Another possibility is that there’s untold complexity in stimulus processing. To reach the point of finally throwing a neural switch one way or the other based on the detection of a stimulus in a simple RT task, it might be that a very long line of neurons is needed just to reach that point.
This possibility, like the possibility that muscle activation accounts for RT length, can be set aside. When neurophysiologists record from sensory regions of the brain, they pick up reliable differences in the neurons that fire depending on which stimulus is presented, and they pick up those differences in extraordinarily short times after the stimuli come on. The times are so short—on the order of a few milliseconds—that it’s hard to believe the largest portion of RTs reflects sensory processing. Only a small portion of RTs actually reflect the differential registration of one stimulus among the alternative possible stimuli, at least if the stimuli are easily discriminated, which they have been in the tasks I’ve been describing—for example, when there’s a light several centimeters to the left or right of a computer screen’s midline.
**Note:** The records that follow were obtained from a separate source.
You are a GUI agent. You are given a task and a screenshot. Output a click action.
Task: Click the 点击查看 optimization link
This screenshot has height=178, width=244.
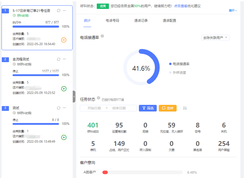coord(180,6)
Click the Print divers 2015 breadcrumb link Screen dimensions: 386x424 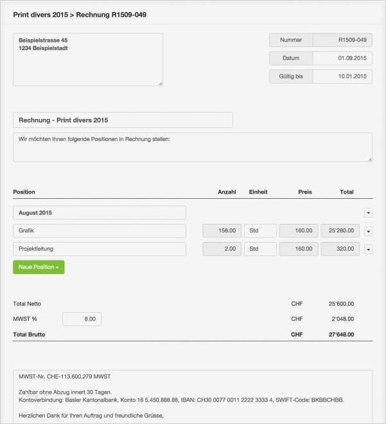[39, 14]
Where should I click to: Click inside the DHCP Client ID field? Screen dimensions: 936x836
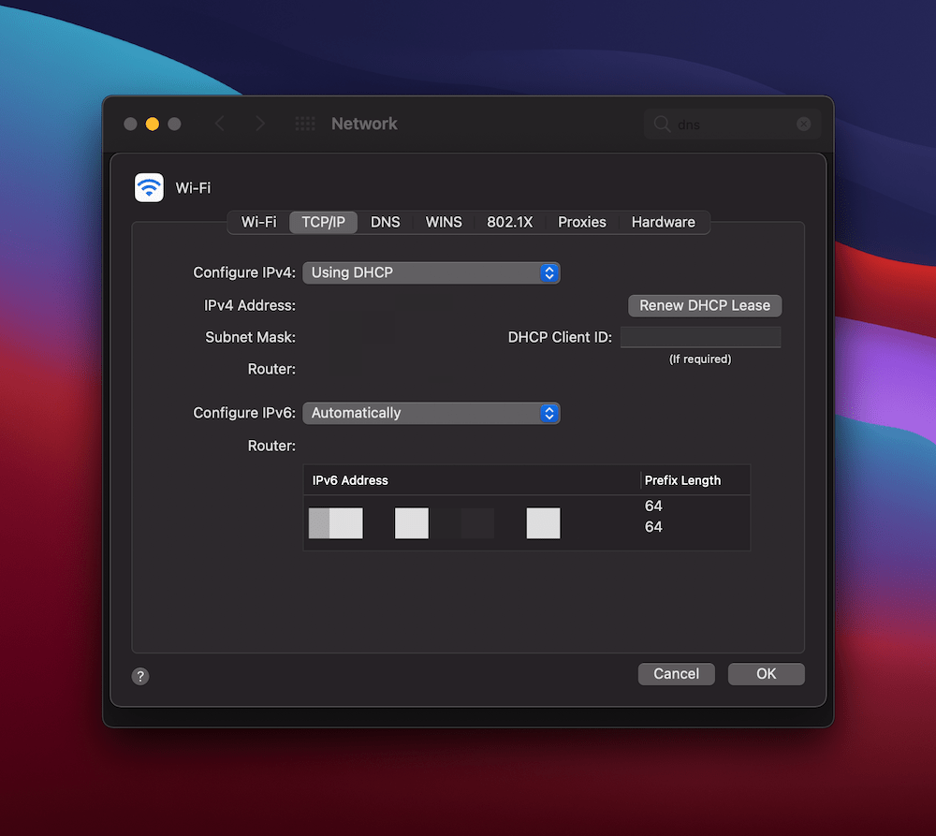coord(702,336)
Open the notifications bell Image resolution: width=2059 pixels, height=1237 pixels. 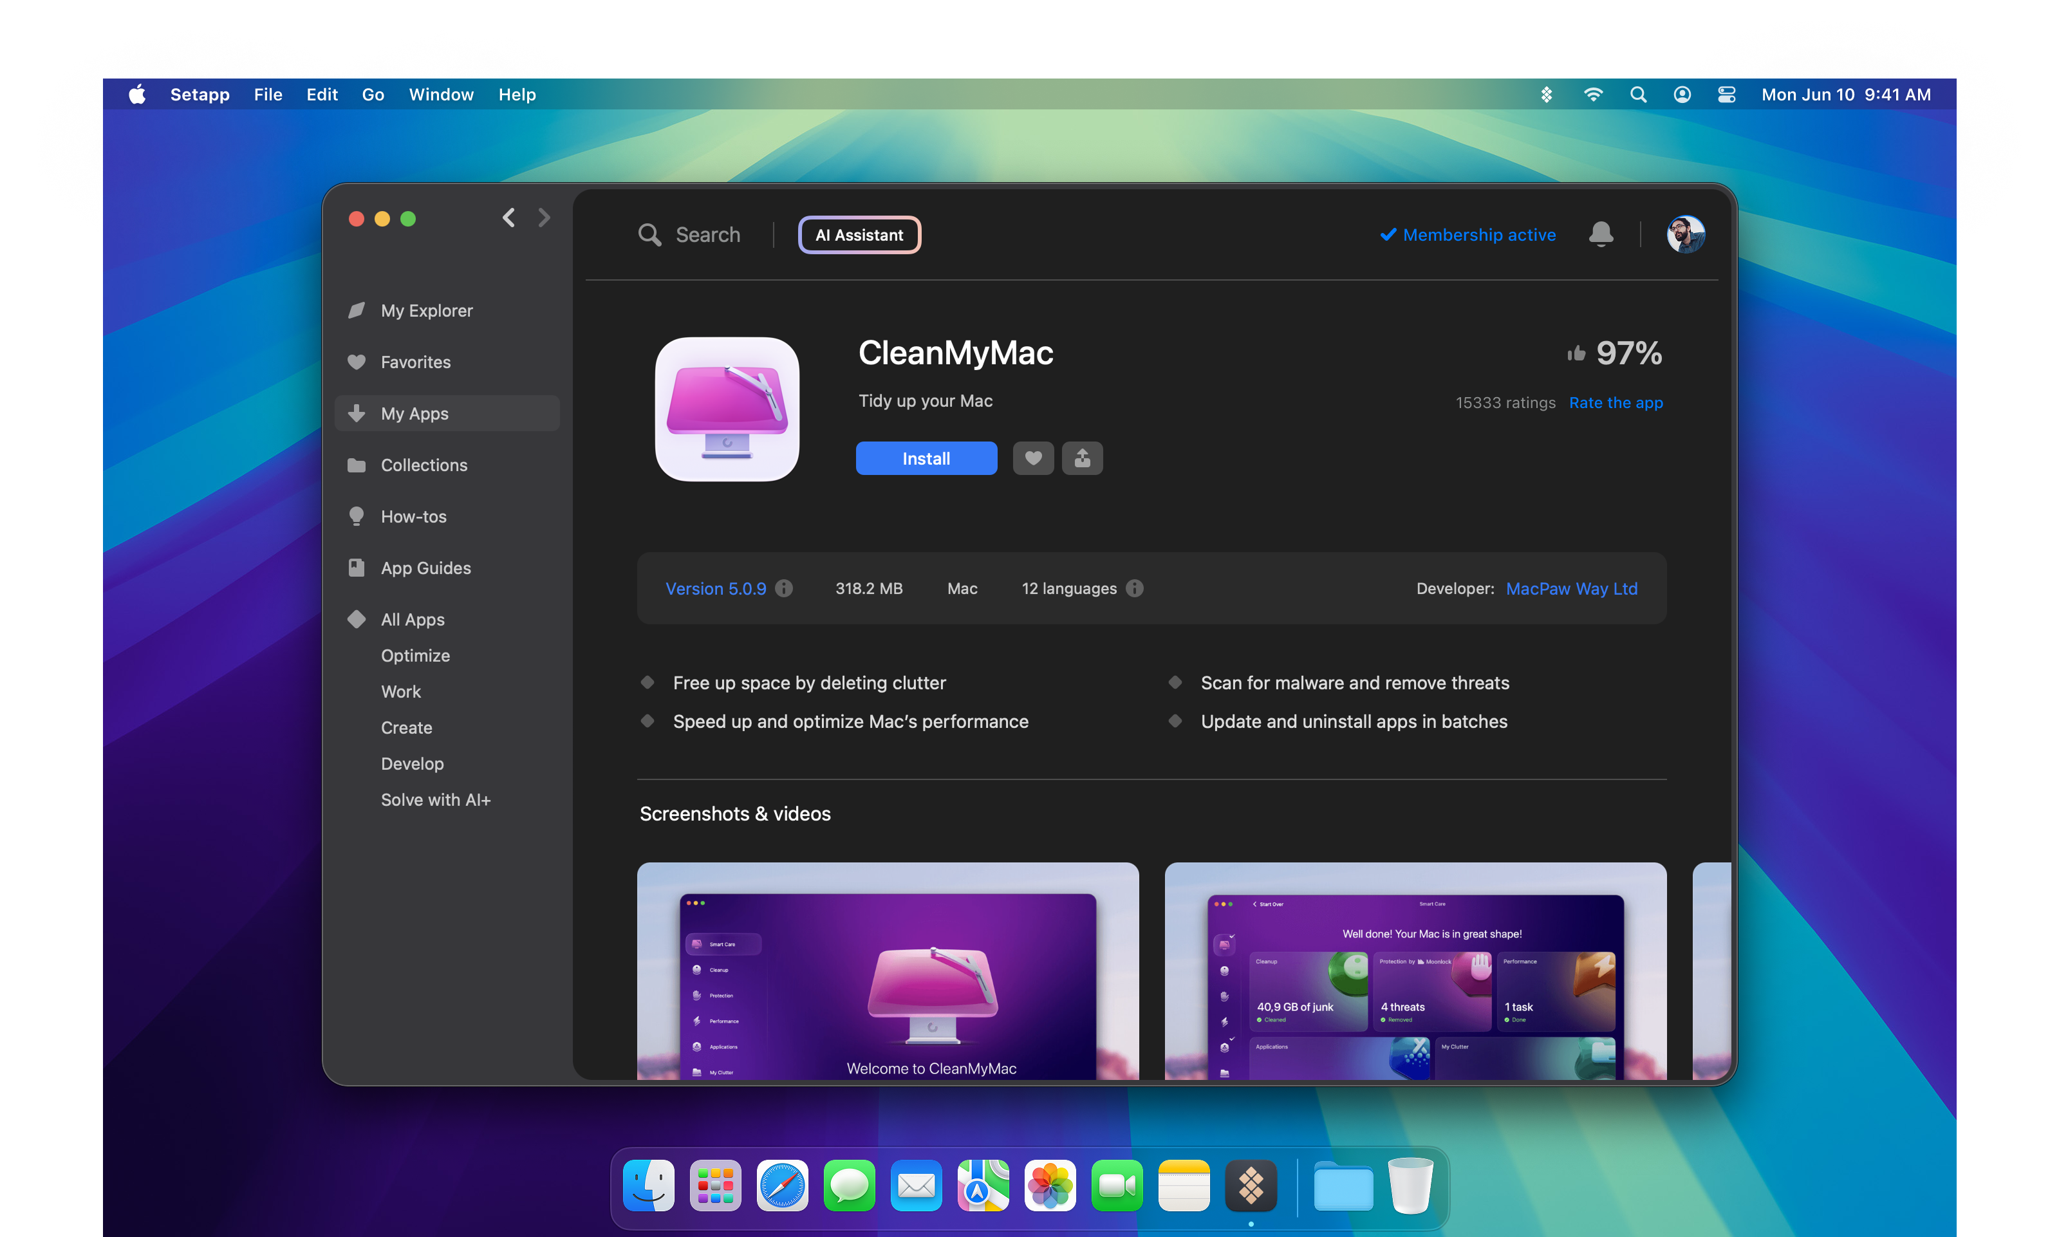[x=1601, y=234]
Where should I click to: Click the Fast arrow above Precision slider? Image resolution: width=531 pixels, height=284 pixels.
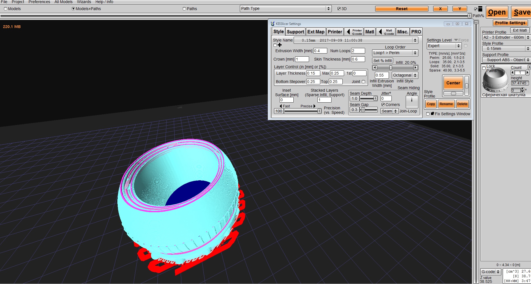(281, 106)
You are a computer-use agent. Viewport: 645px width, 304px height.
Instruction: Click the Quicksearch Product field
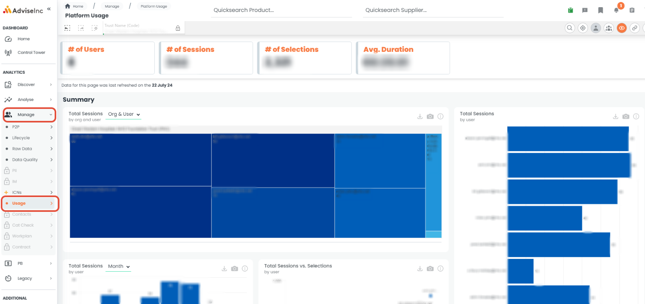282,10
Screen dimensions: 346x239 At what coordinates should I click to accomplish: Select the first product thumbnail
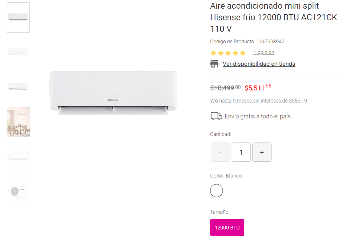point(18,17)
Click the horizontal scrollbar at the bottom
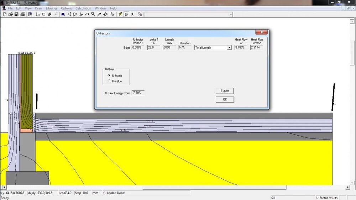356x200 pixels. pyautogui.click(x=178, y=188)
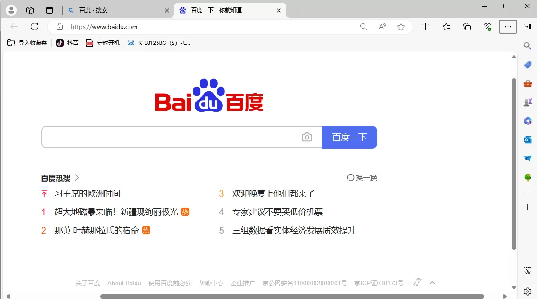Open a new browser tab
This screenshot has width=537, height=299.
pyautogui.click(x=296, y=10)
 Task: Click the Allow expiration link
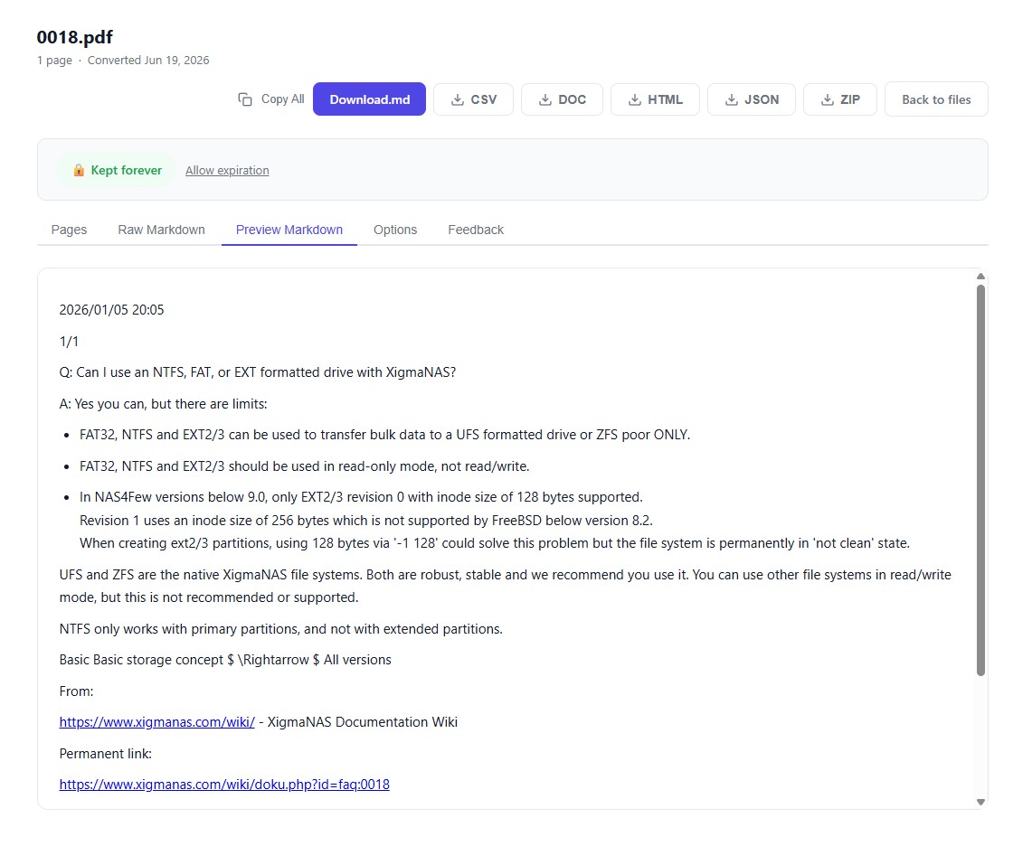(x=227, y=170)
So what’s the best hypothesis about the length of the RT vis-à-vis the number of neurons underlying them? On the way to answering this question, let me say that you don’t need to equate RTs with strings of neurons. It’s useful to do so for the sake of discussion, but the main point of the argument I’ve been making has actually been to string you along, so to speak, to show that it’s not especially helpful to equate RTs with neural strings. Linking RTs to some number of neurons working in a linear chain is not a profitable line of argument, not least because if any neuron in the chain malfunctions, the chain breaks. Nature seldom puts all her eggs in one basket; instead, she favors redundancy. If you allow for more than one linear string of neurons between a stimulus and a response—a possible way of avoiding putting all the eggs in one basket—it’s not clear what each neuron in the chain actually adds. In fact, adding more neurons to a single chain might just add statistical noise. As in the game “whispering down the lane,” the more communicators there are, the more degraded the signal.